Trial Title:
Dose-escalation Study of Ultra-high Dose Ablative Radiosurgery With Immunotherapy for Bulky Metastatic Cancer Patients
NCT ID:
NCT06416436
Condition:
Solid Tumor
Conditions: Official terms:
Neoplasm Metastasis
Atezolizumab
Conditions: Keywords:
Stereotactic Ablative Radiotherapy
SBRT
Atezolizumab
Tecentriq
Metastatic
Phase I
Study type:
Interventional
Study phase:
Phase 1
Overall status:
Not yet recruiting
Study design:
Allocation:
N/A
Intervention model:
Sequential Assignment
Intervention model description:
Traditional 3+3 model
Primary purpose:
Treatment
Masking:
None (Open Label)
Intervention:
Intervention type:
Drug
Intervention name:
Atezolizumab
Description:
Atezolizumab will be administered at a fixed dose of 1680 mg IV route every 4 weeks (1680
mg on Day 1 of each 28-day cycle), which is an approved dosage for atezolizumab, as
outlined in the prescribing information.
Arm group label:
SBRT with concurrent and adjuvant atezolizumab immunotherapy
Intervention type:
Radiation
Intervention name:
Stereotactic Ablative Radiotherapy (SBRT)
Description:
Ultra-High Doses of Ablative Radiosurgery
SBRT is delivered to metastases over 3-5 fractions within 1-2 weeks
Arm group label:
SBRT with concurrent and adjuvant atezolizumab immunotherapy
Summary:
The purpose of this study is to determine whether cytoreduction of bulky metastatic
disease using ultra high dose SBRT in combination with immunotherapy is tolerable and
feasible In patients who have exhausted SoC treatment options.
Detailed description:
Patients that provide informed consent will undergo a 30-day screening period to
determine eligibility for the trial. If eligible, patients will begin treatment on SBRT
(delivered to metastases over 3-5 fractions within 1-2 weeks) with concurrent and
adjuvant atezolizumab (1680 mg on Day 1 of each 28-day cycle) immunotherapy regimen for
up to one year.
Criteria for eligibility:
Criteria:
Inclusion Criteria:
- Ability of participant to understand this study, and participant willingness to sign
a written informed consent
- Males and females age ≥ 18 years
- Measurable disease by RECIST 1.1 Participants must have at least two
radiographically identifiable lesions measurable by RECIST v1.1 criteria and one of
those lesions must be ≥65 cc. NOTE: 'cc' equals (width x length x height)/2 to
provide rough approximation. For example, a 5.1 x 5.1 x 5.1 cm tumor would be 66.3
cc and appropriate for trial enrollment
- Participants must have washout period of 5 elimination half-lives or 28 days
(whichever is longer) from time of last systemic therapy to start of study treatment
- Women of childbearing potential must have a negative serum pregnancy test at time of
enrollment (at screening and up to 48 hours prior to start of radio- or immuno-
therapy)
- Participants with biopsy and radiographically confirmed metastatic cancer (i.e.,
Lung, head and neck, ovarian, colorectal, sarcoma)
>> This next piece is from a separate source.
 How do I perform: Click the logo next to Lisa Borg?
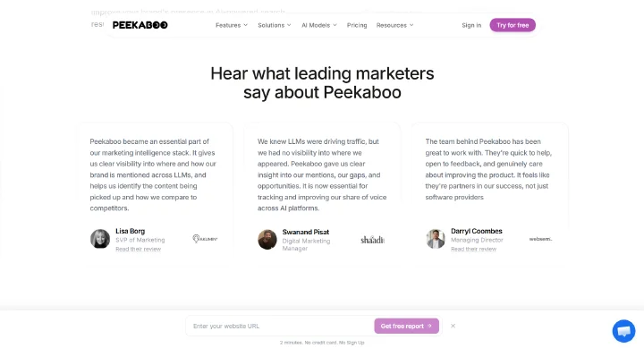[205, 239]
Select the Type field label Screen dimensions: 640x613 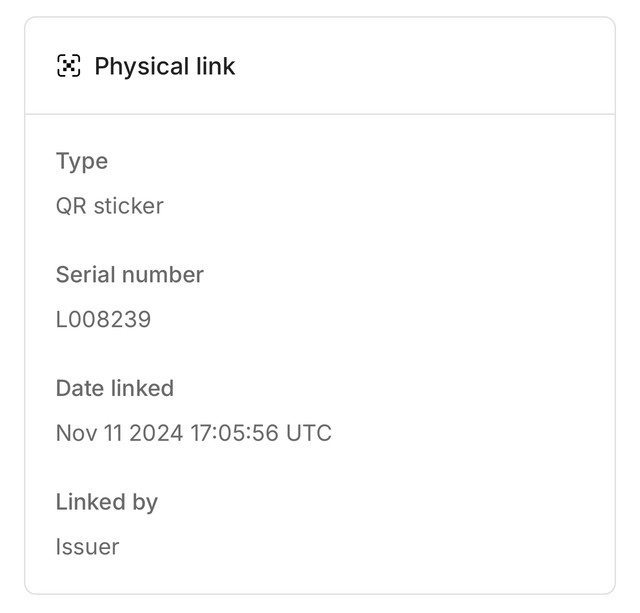coord(82,162)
- At least 1st line (1L) systemic therapy or immunotherapy must have failed for
participants and standard of care therapy options must also be exhausted. Standard
of care options that have been discontinued for reasons other than disease
progression are eligible. NOTE: Participants who are off systemic therapy who are
being monitored with surveillance imaging, who then develop disease progression and
are without standard of care therapy options are eligible for enrollment.
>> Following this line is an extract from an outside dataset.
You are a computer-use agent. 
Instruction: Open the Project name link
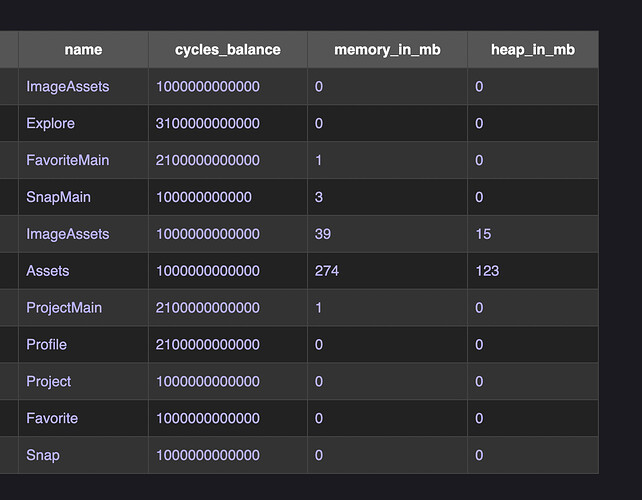coord(48,382)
- At least one lesion (and up to a maximum of four lesions) must be ≥65 cc (calculated
using tumor length x width x height to closest approximation)
- Prior RT is permitted if the lesion to be treated and surrounding region (no
appreciable dosimetric overlap, assessed on case-by-case basis as needed) with
ultra-high dose SBRT was not previously treated
- Participants with CNS metastatic disease will be allowed on protocol if all lesions
are managed prior to starting extra-CNS ablative therapy
- Availability of a representative (FFPE) tumor specimen from metastatic diagnosis of
cancer done prior to any study intervention for exploratory study-related biomarker
research
- Adequate organ function, defined as the following laboratory test results, obtained
within 14 days prior to initiation of study treatment:
1. Leukocytes ≥ 3K/µL
2. Lymphocyte count ≥ 0.5 x 10^9/L (500/µL)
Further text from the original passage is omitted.